#### Passage shown
- Title: PAKISTAN: BOMB BLAST AT LAHORE AIRPORT KILLS AT LEAST FOUR PEOPLE
- Date: 22nd July 1996
- Summary: LAHORE, PAKISTAN (JULY 22, 1996) (RTV - ACCESS ALL) 1. SLV EXTERIOR AIRPORT BUILDING 0.05 2. LV/CU OF BLOOD ON FLOOR. (3 SHOTS) 0.16 3. CU INJURED MAN WITH HEAD WOUND. 0.23 4. SLV POLICE INSIDE BUILDING, WRECKED WINDOWS. 0.28 5. SV DAMAGE TO POST OFFICE. 0.36 6. SV WOMEN CARRYING CHILDREN HELPED AWAY BY POLICE. 0.46
- Embargoed: 6th August 1996 13:00
- Keywords:
- Location: LAHORE, PUNJAB, PAKISTAN
- City:
- Country: Pakistan ASIA
- Reuters ID: LVA6178T90W5O5R4HEP60INAK6QM
- Story Text: INTRO: Pakistan's Prime Minister Benazir Bhutto has vowed to fight terrorists with an "iron hand" after a bomb blast at Lahore airport on Momday killed at least four people and wounded 68.
------------------------------------------------------------------- A second bomb on Monday (July 22) in another town in Punjab province, of which Lahore is the capital, wounded eight people, provincial Chief Minister Mohammad Arif Nakai said.
Police said earlier that the Lahore explosion, at a food stall outside a domestic departure lounge at the airport, killed six people and wounded more than 50.
But Nakai told a news conference that four people were killed and 68 injured by the blast, which he blamed on unidentified "external elements". He said three of the dead could not be immediately identified because their bodies were mutilated.
There was no immediate claim of responsibility or information about who had set off the bomb, the latest in a series of such attacks in the country's most populous province.
A senior police official, who asked not to be named, told Reuters it was sabotage and he suspected a "foreign hand".
########
• [Apply what you read]:
a - Quote the Lahore airport bombing report word for word, beginning at the words "But Nakai told" and stopping after "bodies were mutilated.".
b - Write the next part of the report on the Lahore airport bomb blast, picking up after its final sentence.
#### Recorded data
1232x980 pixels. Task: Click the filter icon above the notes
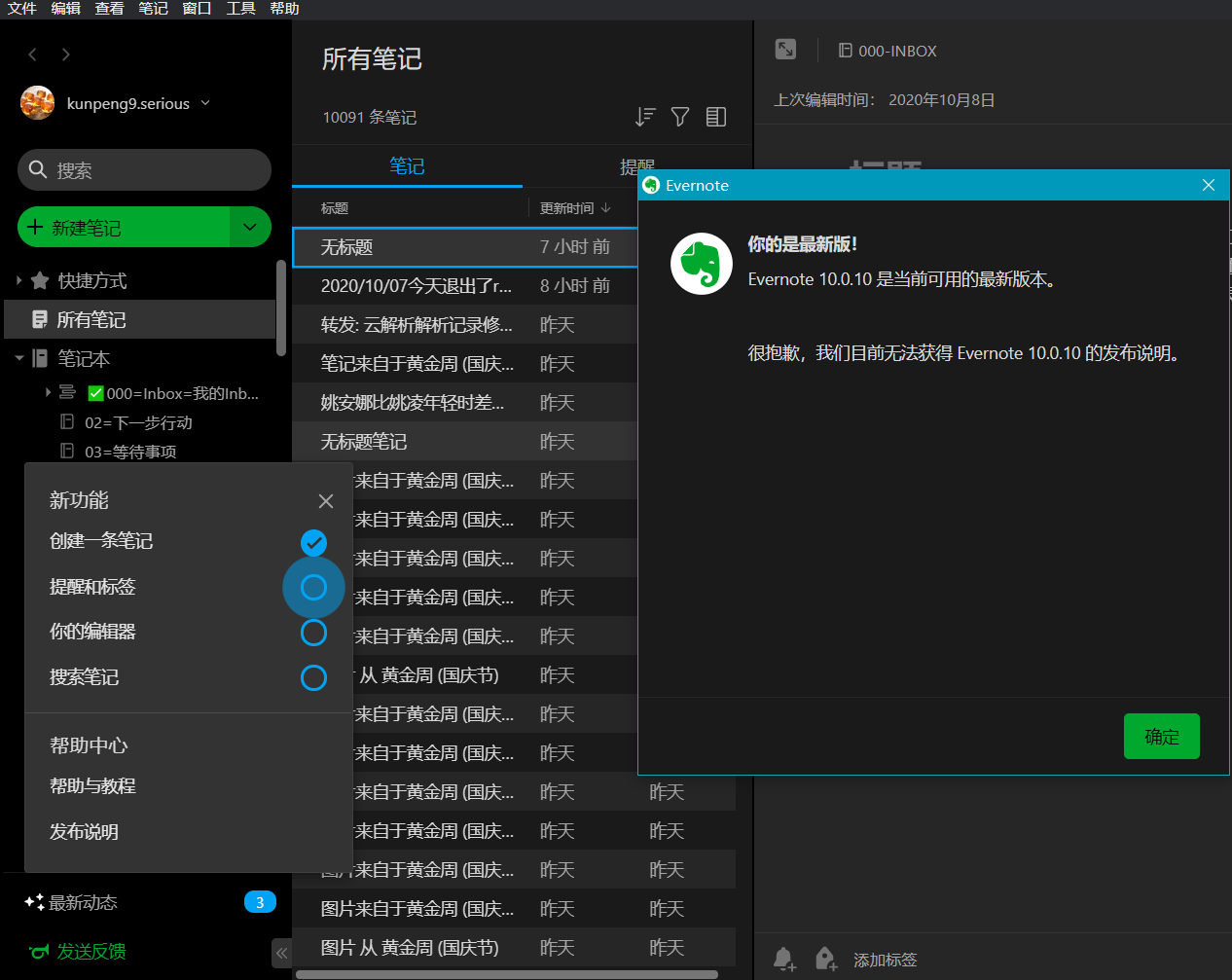pos(680,117)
########
• [Solved problems]:
a -
But Nakai told a news conference that four people were killed and 68 injured by the blast, which he blamed on unidentified "external elements". He said three of the dead could not be immediately identified because their bodies were mutilated.

b -
In the past, Pakistani authorities have accused intelligence networks from neighbouring India of sponsoring bomb attacks in Punjab in retaliation for Pakistan's support for militants fighting Indian rule in the Himalayan region of Kashmir.
India has denied the charges.
Islamabad says it gives Kashmiri militants only moral support.
Monday's bombings came a day after a protest strike called by the opposition paralysed the port city of Karachi.
Bhutto, now visiting South Korea, condemned the Lahore attack in a message which said: "Terrorists are out to terrorise the people and government of Pakistan." State television quoted her as declaring that her government would not compromise with terrorists and would "deal with them with an iron hand".
Political sources said the bombings were likely to put Bhutto under fresh pressure from opponents already accusing the government of failing to maintain the peace or to check corruption.
About 70 people have been killed and scores wounded since April by unidentified bombers who have targeted buses, markets, shops and a hospital in Punjab.
An attack at a railway station in the industrial town of Faisalabad on July 8 killed at least three people and wounded 14.
On April 14, a bomb at a Lahore cancer hospital built by former cricket captain Imran Khan killed at least six people and wounded more than 30.